Wednesday, February 5, 2014

Freedom in Weakness

Last night, Ken Ham, the founder of The Creation Museum, debated with Bill Nye on Evolution versus Creationism.  It was a good debate with a lot of information from both sides.  We decided to take Braden with us to watch it live at church.  I wanted B to see a Christian scientist on TV.  I wanted B to see that you can love science and invention and still believe God is the creator of the universe.  I wanted him to understand that although evolution is the only thing taught in public school, it is not fact.  It is actually just a theory based on one man's opinion of how the earth came into existence.  Opinion is not truth.  It is very important to me that my sons understand these things early.  I want them to be confident going into these issues at school.  The Bible is an absolute.  We have absolute truths.  We have absolute right and wrongs.  We can be confident in this because the Word of God does not change. 
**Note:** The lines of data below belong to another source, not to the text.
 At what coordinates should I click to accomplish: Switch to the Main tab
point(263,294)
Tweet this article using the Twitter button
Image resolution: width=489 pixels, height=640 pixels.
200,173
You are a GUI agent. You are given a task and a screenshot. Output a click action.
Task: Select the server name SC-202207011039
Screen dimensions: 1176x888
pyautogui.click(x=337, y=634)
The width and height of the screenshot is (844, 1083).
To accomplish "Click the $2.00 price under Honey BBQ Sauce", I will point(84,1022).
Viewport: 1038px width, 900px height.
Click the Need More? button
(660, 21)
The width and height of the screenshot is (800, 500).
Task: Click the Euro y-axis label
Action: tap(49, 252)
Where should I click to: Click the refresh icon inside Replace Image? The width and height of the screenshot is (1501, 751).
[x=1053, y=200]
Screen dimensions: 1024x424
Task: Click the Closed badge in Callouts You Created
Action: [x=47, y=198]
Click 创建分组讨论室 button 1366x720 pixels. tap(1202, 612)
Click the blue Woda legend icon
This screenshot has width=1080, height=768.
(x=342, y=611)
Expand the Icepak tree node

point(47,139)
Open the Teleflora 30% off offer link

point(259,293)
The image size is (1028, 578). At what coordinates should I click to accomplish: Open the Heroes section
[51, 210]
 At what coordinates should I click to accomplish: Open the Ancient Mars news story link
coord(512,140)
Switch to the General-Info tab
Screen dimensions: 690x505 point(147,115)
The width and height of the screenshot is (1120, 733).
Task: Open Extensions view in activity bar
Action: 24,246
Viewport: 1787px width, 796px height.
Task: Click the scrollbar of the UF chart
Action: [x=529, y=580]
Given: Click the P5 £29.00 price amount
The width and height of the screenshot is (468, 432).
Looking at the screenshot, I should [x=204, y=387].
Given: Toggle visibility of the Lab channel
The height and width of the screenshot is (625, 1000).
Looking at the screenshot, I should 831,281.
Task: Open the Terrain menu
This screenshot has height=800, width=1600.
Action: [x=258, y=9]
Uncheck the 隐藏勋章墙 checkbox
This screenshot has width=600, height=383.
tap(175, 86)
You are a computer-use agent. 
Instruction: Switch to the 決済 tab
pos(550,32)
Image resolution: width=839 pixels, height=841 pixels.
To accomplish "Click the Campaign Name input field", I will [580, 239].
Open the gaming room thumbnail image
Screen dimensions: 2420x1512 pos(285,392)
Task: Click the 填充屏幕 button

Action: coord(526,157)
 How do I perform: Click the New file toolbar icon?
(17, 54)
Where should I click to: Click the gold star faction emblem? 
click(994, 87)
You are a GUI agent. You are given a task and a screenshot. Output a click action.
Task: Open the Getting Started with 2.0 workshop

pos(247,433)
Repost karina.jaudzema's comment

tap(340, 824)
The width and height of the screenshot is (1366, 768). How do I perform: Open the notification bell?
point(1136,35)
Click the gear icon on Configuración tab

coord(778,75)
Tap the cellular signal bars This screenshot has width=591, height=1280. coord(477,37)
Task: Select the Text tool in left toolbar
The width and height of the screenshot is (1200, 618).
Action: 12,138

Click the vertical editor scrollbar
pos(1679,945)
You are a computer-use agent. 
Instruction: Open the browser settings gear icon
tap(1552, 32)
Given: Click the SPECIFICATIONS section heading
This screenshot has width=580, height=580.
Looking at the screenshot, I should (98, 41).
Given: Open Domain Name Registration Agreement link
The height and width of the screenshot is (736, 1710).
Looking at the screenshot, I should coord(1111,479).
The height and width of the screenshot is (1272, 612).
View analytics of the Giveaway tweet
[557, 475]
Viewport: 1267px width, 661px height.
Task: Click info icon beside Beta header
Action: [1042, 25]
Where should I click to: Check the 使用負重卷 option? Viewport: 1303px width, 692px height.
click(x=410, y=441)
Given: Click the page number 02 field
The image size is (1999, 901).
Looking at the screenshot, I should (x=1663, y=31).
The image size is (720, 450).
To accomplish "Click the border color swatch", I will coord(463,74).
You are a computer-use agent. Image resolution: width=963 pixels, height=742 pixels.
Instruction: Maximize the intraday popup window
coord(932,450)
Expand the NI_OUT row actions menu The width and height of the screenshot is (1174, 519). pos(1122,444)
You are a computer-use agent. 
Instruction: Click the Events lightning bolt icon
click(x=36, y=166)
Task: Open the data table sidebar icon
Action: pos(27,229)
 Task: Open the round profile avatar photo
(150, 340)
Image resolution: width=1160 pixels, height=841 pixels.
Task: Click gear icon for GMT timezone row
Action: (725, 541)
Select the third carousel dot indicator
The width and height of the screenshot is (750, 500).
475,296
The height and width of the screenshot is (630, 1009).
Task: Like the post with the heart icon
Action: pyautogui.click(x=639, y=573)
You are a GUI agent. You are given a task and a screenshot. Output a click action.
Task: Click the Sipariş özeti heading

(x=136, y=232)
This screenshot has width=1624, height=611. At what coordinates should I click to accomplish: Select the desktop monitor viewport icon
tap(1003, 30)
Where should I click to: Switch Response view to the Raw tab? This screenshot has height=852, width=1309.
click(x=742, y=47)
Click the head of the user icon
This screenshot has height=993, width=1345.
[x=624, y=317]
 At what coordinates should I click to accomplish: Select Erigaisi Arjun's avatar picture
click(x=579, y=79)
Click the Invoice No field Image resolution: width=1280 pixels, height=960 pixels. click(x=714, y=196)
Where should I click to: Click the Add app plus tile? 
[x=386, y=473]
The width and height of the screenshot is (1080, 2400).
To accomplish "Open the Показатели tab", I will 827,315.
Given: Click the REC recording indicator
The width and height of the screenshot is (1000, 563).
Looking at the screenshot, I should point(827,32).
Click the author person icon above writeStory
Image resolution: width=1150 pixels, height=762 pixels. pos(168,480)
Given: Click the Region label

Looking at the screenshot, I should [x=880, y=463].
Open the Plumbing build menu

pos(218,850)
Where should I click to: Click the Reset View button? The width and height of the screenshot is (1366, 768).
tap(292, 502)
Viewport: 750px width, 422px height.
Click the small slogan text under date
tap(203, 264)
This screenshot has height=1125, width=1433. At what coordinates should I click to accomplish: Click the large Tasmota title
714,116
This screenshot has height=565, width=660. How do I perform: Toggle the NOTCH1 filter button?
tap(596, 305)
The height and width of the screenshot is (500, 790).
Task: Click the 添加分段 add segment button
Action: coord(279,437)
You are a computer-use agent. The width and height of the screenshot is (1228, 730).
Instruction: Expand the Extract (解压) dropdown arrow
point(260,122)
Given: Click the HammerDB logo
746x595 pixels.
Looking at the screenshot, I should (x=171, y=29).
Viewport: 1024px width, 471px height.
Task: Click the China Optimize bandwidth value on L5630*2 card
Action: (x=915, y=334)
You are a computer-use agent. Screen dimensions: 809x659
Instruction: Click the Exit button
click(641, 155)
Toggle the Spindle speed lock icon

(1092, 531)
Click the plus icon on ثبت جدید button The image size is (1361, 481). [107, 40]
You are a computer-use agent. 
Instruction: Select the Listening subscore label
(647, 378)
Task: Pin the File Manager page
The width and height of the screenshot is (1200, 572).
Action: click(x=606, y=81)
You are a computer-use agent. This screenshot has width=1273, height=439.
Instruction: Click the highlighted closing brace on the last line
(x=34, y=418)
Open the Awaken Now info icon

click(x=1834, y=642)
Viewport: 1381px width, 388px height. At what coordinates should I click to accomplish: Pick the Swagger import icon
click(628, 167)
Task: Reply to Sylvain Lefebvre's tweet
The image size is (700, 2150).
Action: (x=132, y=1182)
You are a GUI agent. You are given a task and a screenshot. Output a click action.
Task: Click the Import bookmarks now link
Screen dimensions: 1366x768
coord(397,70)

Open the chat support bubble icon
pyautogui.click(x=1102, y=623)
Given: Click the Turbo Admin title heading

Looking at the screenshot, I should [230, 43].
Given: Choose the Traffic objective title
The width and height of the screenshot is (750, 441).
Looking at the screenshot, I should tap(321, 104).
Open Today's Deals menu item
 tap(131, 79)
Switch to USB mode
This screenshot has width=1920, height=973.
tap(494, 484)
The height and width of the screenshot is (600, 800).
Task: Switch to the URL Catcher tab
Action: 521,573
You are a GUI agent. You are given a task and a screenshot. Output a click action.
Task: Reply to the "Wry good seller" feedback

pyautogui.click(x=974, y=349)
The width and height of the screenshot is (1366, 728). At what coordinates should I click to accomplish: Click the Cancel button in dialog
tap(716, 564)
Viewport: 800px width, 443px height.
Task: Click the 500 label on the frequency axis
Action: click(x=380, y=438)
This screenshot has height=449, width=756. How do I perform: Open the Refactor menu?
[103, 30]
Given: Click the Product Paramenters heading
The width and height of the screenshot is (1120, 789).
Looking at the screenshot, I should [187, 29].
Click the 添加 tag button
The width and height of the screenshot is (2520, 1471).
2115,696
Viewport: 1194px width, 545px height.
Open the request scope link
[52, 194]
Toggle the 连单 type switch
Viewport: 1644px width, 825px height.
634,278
When we arrived, B was the youngest one in the audience by far.  There were some teens there playing a game while we waited for the debate to begin and Braden was very interested in being a part of their group.  I walked over to him at one point to talk to him and he took off, not wanting to be "with Mom."  Now Dad, on the other hand, is definitely considered cool, being a youth leader, so he was ok to be with Dad.  As we sat down in our seats and the opening statements began, B was sitting by his Dad and leaning forward like his Dad.  Watching intently, like his Dad.  As the night wore on, and the debate ran LONG, his posture changed.  My 8 year old began leaning on Mom's shoulder.  Sitting cross legged in the chair and leaning in to have his back scratched by Mom, or his hand stroked by Mom.  The more tired he got, the closer he snuggled.  I enjoyed every second, of course; these few and far between moments with my oldest.

Often times I think about my heavenly Father and draw comparisons between my relationships with my sons and my Father's relationship with me.  How often do I tend to stand on my own two feet when things are going well.  When my energy is high, a project is new and fresh.  How easy it is for me to just keep moving forward and skip sharing the details with God.  But, oh when the days are LONG, or the project is becoming tiresome.  Oh, when I become weary.  I lean in.  I lean in on my Father and invite him into every minute of my day.  Needing the back scratch.  Needing the hand stroke.  Needing the comfort that only my Father can give.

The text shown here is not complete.